Missionieren statt bilden – Religionsunterricht im Alltag
«Was spricht dagegen?» fragte ein Kommentator zu meinem neulichen Blogeintrag zum neuen Zürcher Schulfach «Religion und Kultur». Die Absichtserklärungen klingen ja durchaus redlich, «teaching about religion», nicht «teaching religion» – so wird es neudeutsch erläutert – sei das Ziel. Der Lehrplan enthält allerdings – wie in meinem Kommentar erwähnt – keinerlei weltliche Sichtweisen, so dass die zwingende Neutralität des Unterrichts kaum zu erreichen ist.

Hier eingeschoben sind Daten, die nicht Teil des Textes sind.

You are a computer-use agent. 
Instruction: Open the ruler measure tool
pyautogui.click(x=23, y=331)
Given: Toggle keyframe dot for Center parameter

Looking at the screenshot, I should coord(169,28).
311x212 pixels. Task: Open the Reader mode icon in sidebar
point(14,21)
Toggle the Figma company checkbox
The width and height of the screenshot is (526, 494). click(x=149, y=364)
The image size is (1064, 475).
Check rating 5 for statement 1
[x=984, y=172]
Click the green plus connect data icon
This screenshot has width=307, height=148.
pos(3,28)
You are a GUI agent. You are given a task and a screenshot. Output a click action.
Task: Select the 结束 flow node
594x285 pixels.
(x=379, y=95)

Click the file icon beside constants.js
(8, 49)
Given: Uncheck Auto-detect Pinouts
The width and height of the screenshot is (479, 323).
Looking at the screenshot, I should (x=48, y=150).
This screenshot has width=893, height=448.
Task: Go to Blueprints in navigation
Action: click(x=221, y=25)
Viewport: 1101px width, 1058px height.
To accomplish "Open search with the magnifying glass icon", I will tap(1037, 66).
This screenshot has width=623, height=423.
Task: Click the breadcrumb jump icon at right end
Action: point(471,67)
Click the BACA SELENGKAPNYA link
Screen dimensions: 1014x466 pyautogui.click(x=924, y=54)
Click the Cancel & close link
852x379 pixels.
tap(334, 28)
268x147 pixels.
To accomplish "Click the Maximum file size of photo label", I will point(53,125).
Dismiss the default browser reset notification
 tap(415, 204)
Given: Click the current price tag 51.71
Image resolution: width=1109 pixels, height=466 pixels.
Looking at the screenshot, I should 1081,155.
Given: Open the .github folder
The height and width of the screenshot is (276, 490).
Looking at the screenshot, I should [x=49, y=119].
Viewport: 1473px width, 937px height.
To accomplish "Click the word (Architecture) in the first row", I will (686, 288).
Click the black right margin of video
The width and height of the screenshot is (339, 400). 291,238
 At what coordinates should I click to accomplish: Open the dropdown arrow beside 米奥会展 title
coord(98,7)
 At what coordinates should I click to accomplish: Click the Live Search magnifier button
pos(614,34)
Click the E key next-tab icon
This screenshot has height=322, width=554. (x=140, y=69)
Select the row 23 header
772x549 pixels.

Dass zudem der Wille fehlt, das Missionieren wirklich aussen vor zu lassen, sei an einem Beispiel aus St. Gallen erläutert, über das 20min.ch heute berichtet:
Den Frauenklöstern in der Ostschweiz sterben die Nonnen weg. Weit und breit ist kein Nachwuchs in Sicht. Werbung soll nun junge Frauen ins Kloster locken.[...] Im Religionsunterricht in der Primarschule stehen Klosterbesuche inzwischen auf dem Programm.
Genau hier hört der Spass auf. Das Anwerben von GlaubensgenossInnen hat gefälligst ausserhalb der Räumlichkeiten öffentlicher Schulen zu erfolgen. Könnte sich die St. Galler Politik da bitte mal drum kümmern? Danke.